You are a helpful agent.

TOML frontmatter (+++) is supported as a deprecated fallback and will emit a tracing::warn! message. It will be removed in v1.0.0.

Errors

Returns SubAgentError::Parse if the frontmatter delimiters are missing or the content is malformed, and SubAgentError::Invalid if required fields are empty or tools.allow and tools.deny are both specified.

pub fn load(path: &Path) -> Result<Self, SubAgentError>

Load a single definition from a .md file.

When boundary is provided, the file’s canonical path must start with boundary — this rejects symlinks that escape the allowed directory.

Errors

Returns SubAgentError::Parse if the file cannot be read, exceeds 256 KiB, escapes the boundary via symlink, or fails to parse.

pub fn load_all(paths: &[PathBuf]) -> Result<Vec<Self>, SubAgentError>

Load all definitions from a list of paths (files or directories).

Paths are processed in order; when two entries share the same agent name, the first one wins (higher-priority path takes precedence). Non-existent directories are silently skipped.

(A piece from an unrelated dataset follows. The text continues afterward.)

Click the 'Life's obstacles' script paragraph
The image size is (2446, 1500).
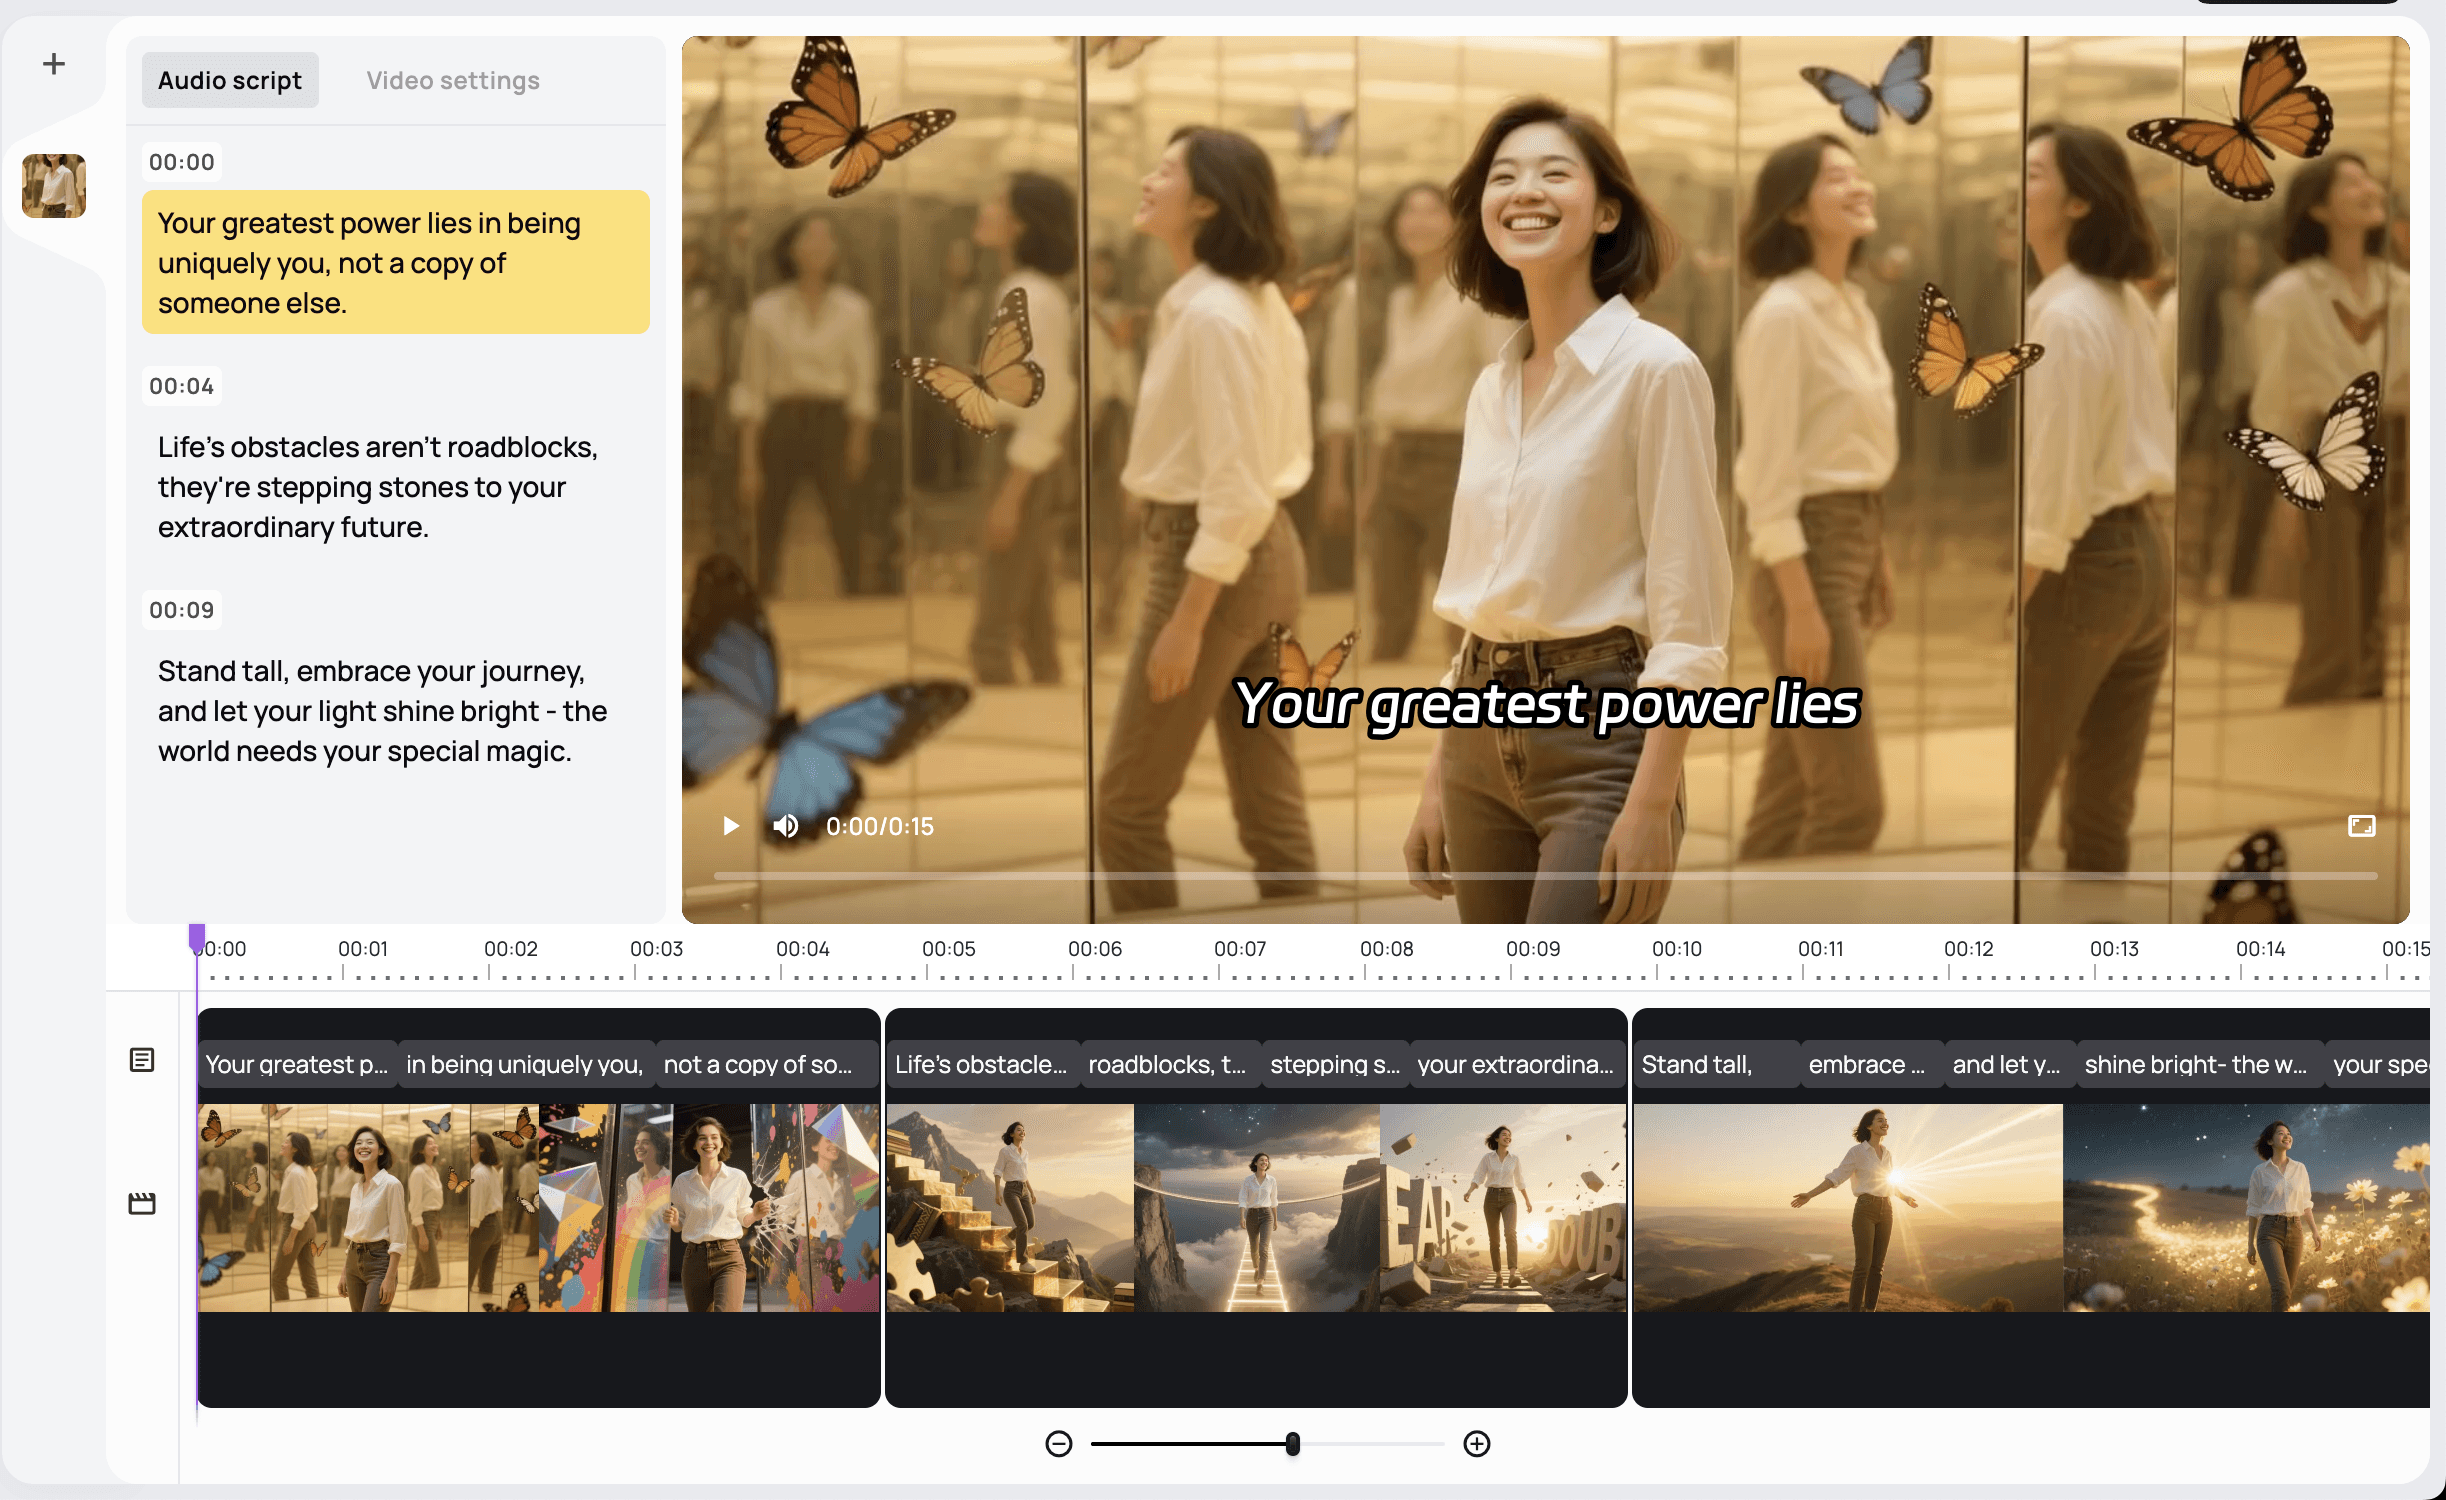[380, 487]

For directory entries from user/extra dirs: parse errors are warned and skipped. For CLI file entries (is_cli_source = true): parse errors are hard failures.

Errors

Returns SubAgentError if a CLI-sourced .md file fails to parse.

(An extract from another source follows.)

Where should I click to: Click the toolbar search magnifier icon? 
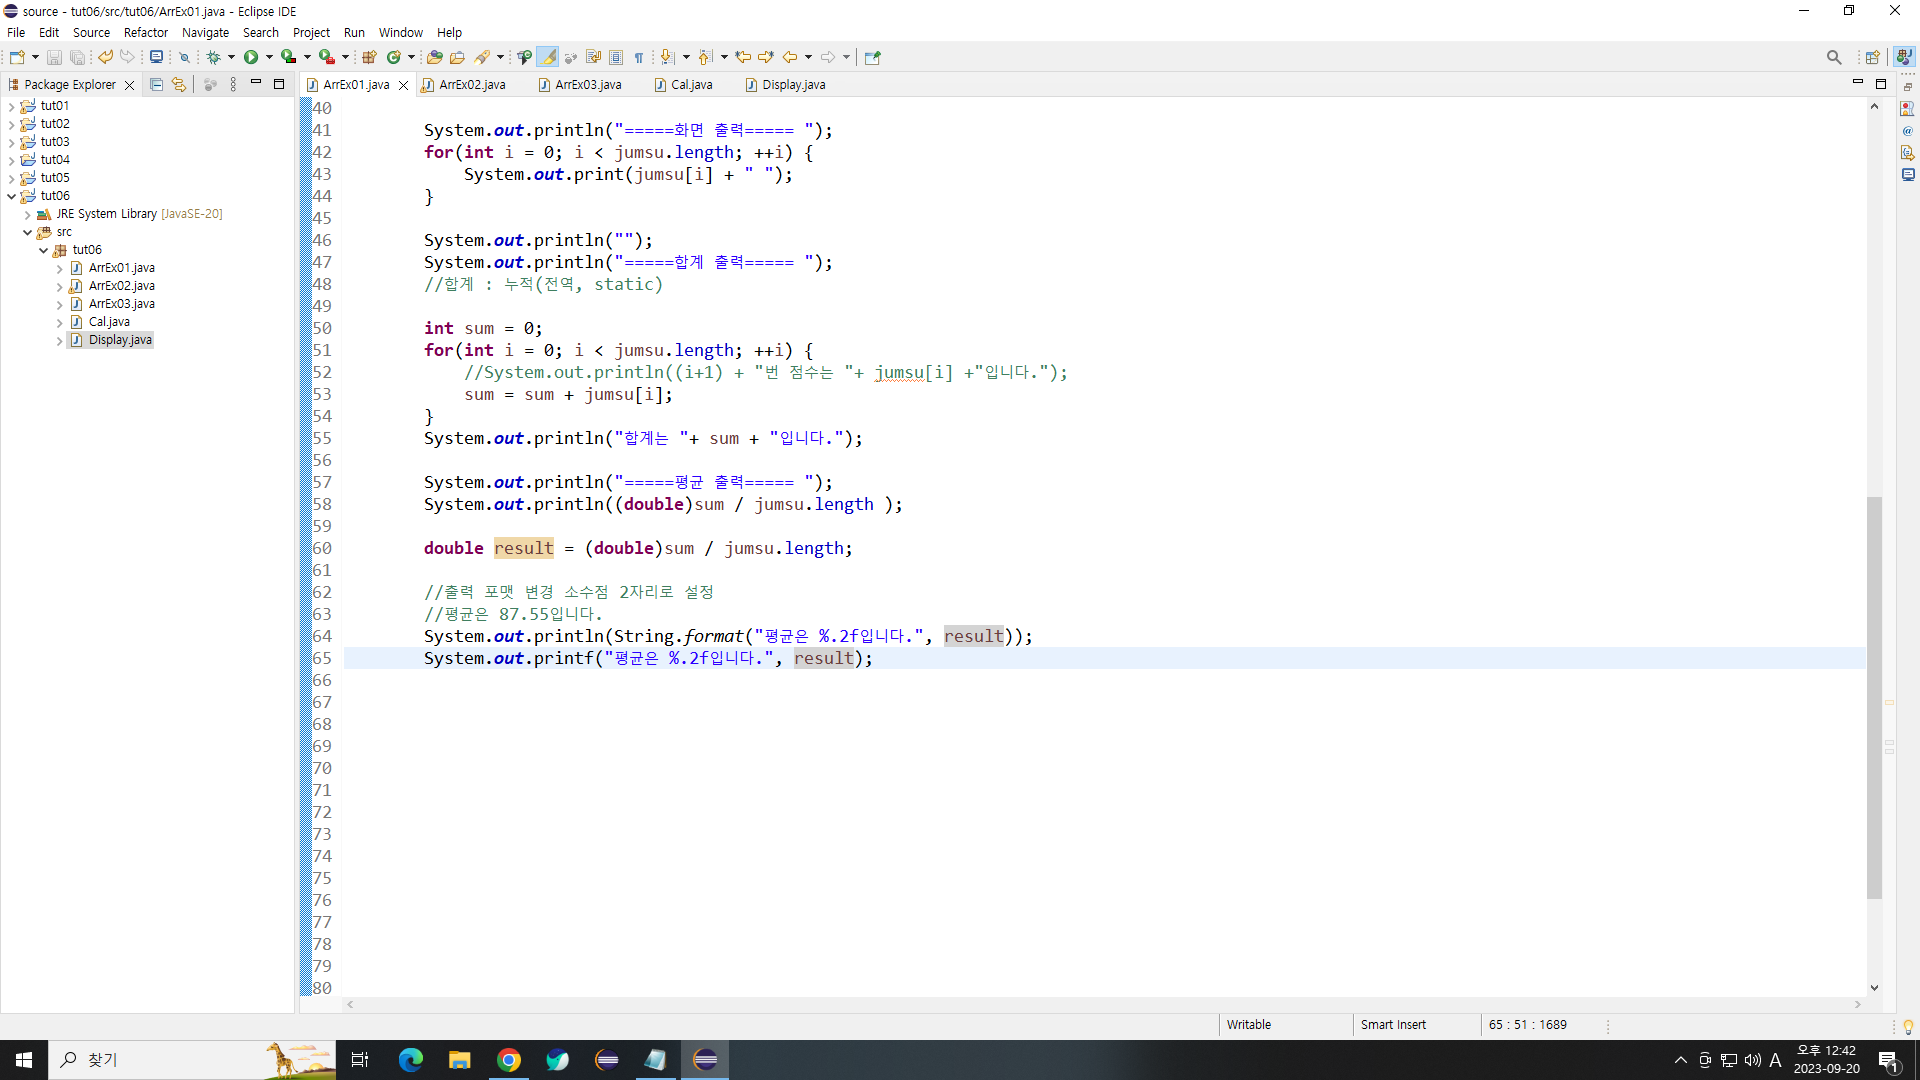1833,57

pub fn load_all_with_sources( ordered_paths: &[PathBuf], cli_agents: &[PathBuf], config_user_dir: Option<&PathBuf>, extra_dirs: &[PathBuf], ) -> Result<Vec<Self>, SubAgentError>

Load all definitions with scope context for source tracking and security checks.

cli_agents — CLI paths (hard errors on parse failure, no boundary check). config_user_dir — optional user-level dir override. extra_dirs — extra dirs from config.

Errors

Returns SubAgentError if a CLI-sourced .md file fails to parse.

impl SubAgentDef

pub fn serialize_to_markdown(&self) -> String

Serialize the definition to YAML frontmatter + markdown body.

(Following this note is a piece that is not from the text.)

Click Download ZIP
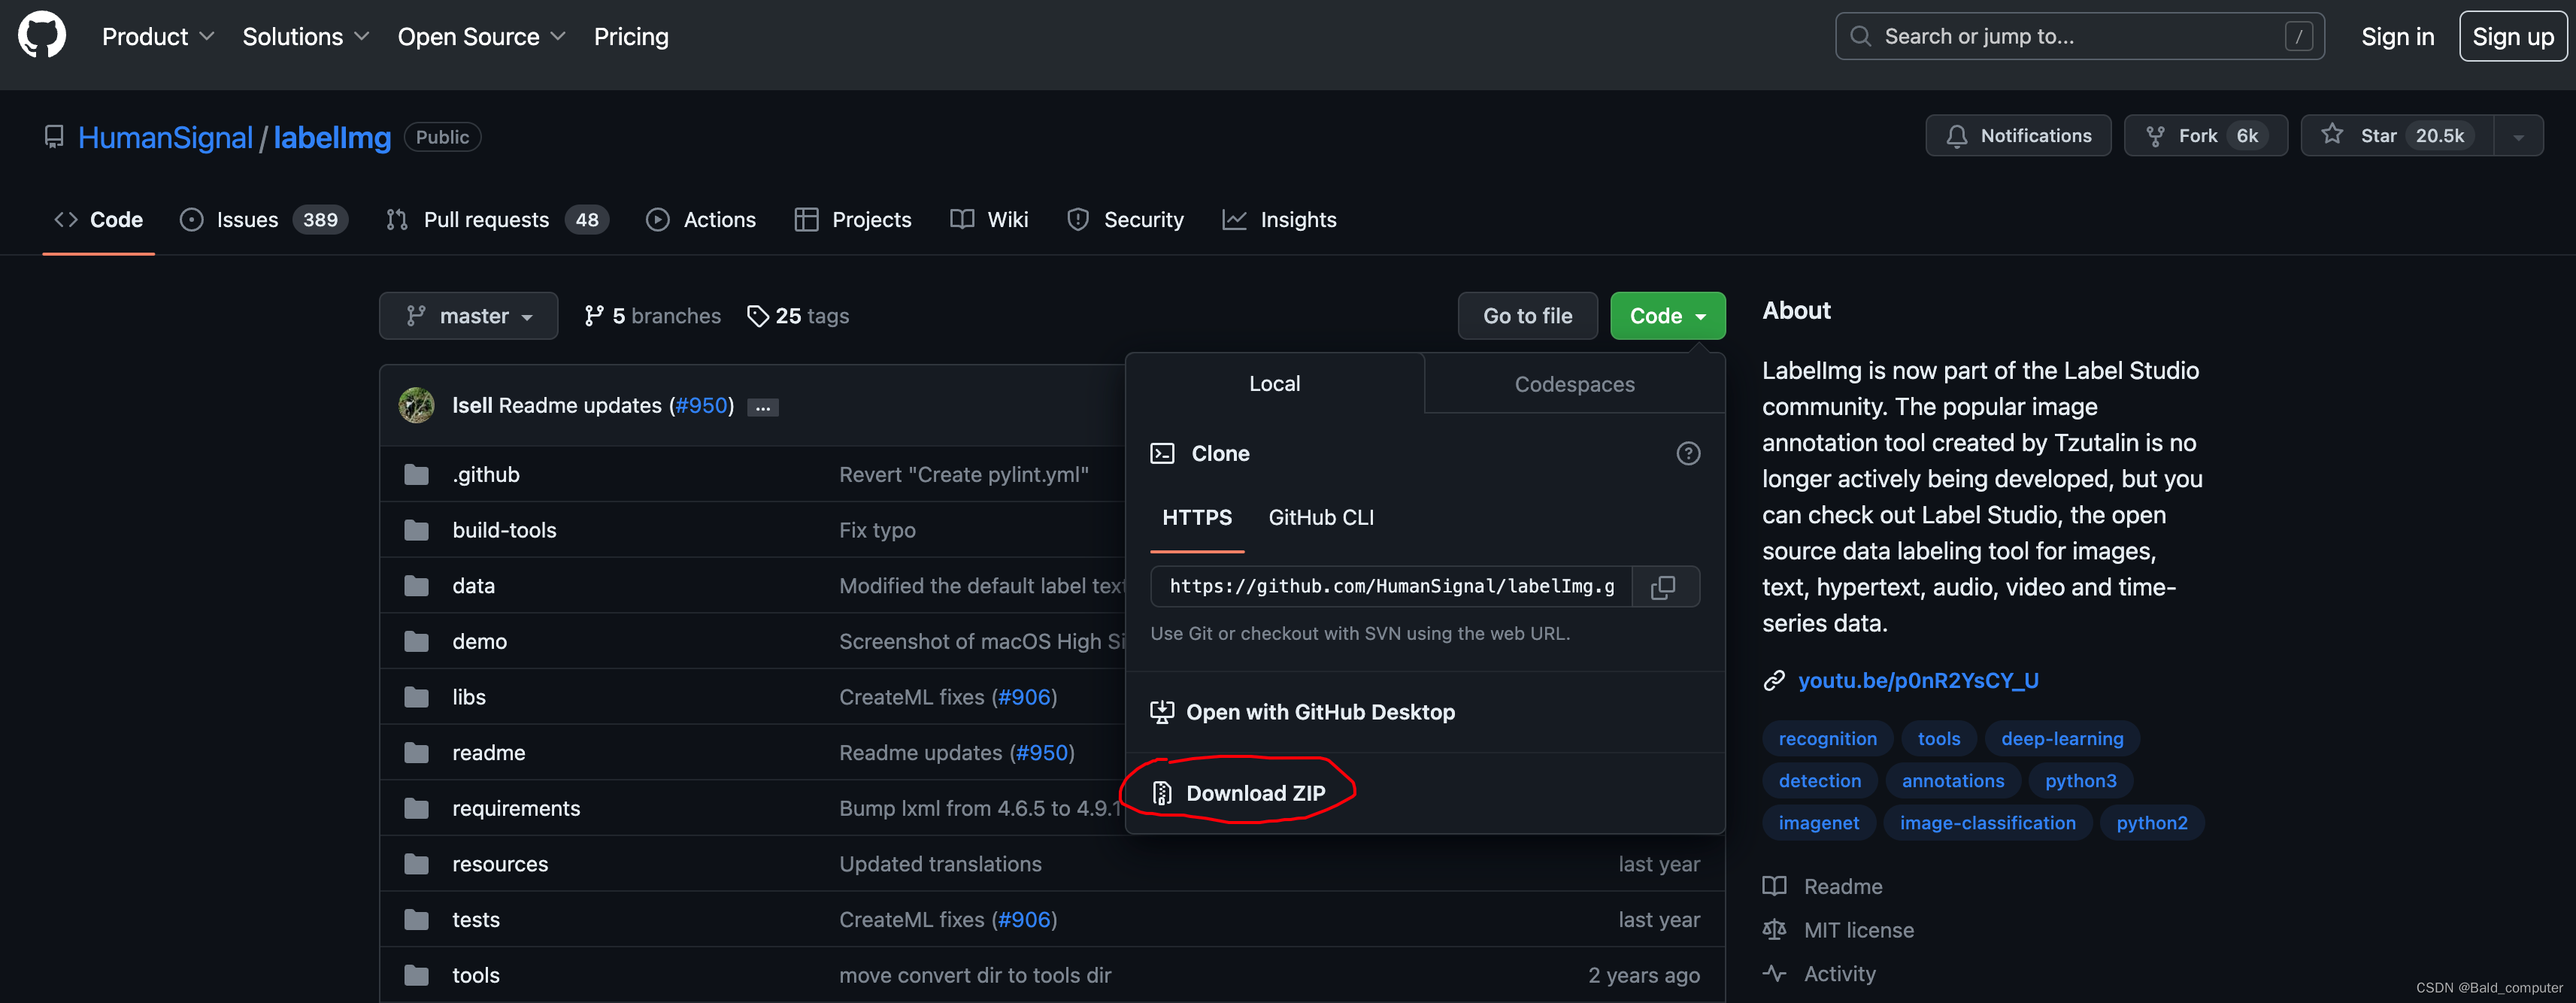The width and height of the screenshot is (2576, 1003). tap(1254, 793)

Uses WritableRawDef (with correct tools.except nesting) to avoid the IMP-CRIT-04 serde asymmetry. The result can be re-parsed with SubAgentDef::parse.

Panics

Panics if serde_norway serialization fails (should not happen for valid structs).

pub fn save_atomic(&self, dir: &Path) -> Result<PathBuf, SubAgentError>

Write definition to {dir}/{self.name}.md atomically using temp+rename.

Creates parent directories if needed. Uses tempfile::NamedTempFile in the same directory for automatic cleanup on failure.

Errors

Returns SubAgentError::Invalid if the agent name fails validation (prevents path traversal). Returns SubAgentError::Io if directory creation, write, or rename fails.

pub fn delete_file(path: &Path) -> Result<(), SubAgentError>

Delete a definition file from disk.

Errors

Returns SubAgentError::Io if the file does not exist or cannot be removed.

pub fn default_template( name: impl Into<String>, description: impl Into<String>, ) -> Self

Create a minimal definition suitable for the create wizard.

Sets sensible defaults: InheritAll tools, default permissions, empty system prompt.

Trait Implementations

impl Clone for SubAgentDef

fn clone(&self) -> SubAgentDef

Returns a duplicate of the value.

fn clone_from(&mut self, source: &Self)

Performs copy-assignment from source.

impl Debug for SubAgentDef

fn fmt(&self, f: &mut Formatter<'_>) -> Result

Formats the value using the given formatter.

impl<'de> Deserialize<'de> for SubAgentDef

fn deserialize<__D>(__deserializer: __D) -> Result<Self, __D::Error>

where __D: Deserializer<'de>,

Deserialize this value from the given Serde deserializer.

impl Serialize for SubAgentDef

fn serialize<__S>(&self, __serializer: __S) -> Result<__S::Ok, __S::Error>

where __S: Serializer,

Serialize this value into the given Serde serializer.